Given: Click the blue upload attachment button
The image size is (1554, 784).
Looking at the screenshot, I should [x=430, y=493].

--

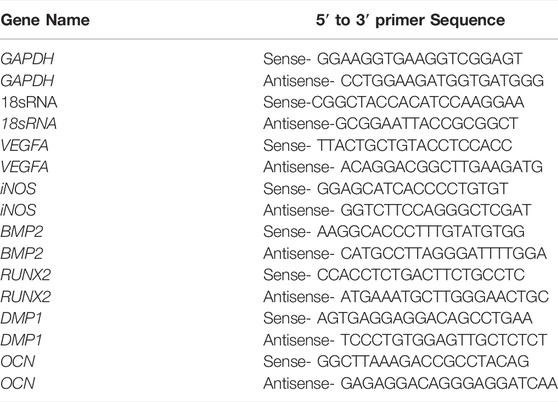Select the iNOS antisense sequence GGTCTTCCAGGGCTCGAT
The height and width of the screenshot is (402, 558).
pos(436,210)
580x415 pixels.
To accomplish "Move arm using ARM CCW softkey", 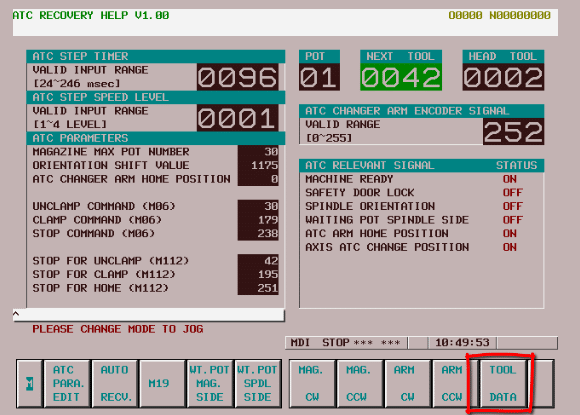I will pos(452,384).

--

Stated goal »
Copy the rows running from the line containing "Given: Click the" through the line containing "Looking at the", both included.

Response for this exercise »
Given: Click the blue upload attachment button
The image size is (1554, 784).
Looking at the screenshot, I should [x=430, y=493].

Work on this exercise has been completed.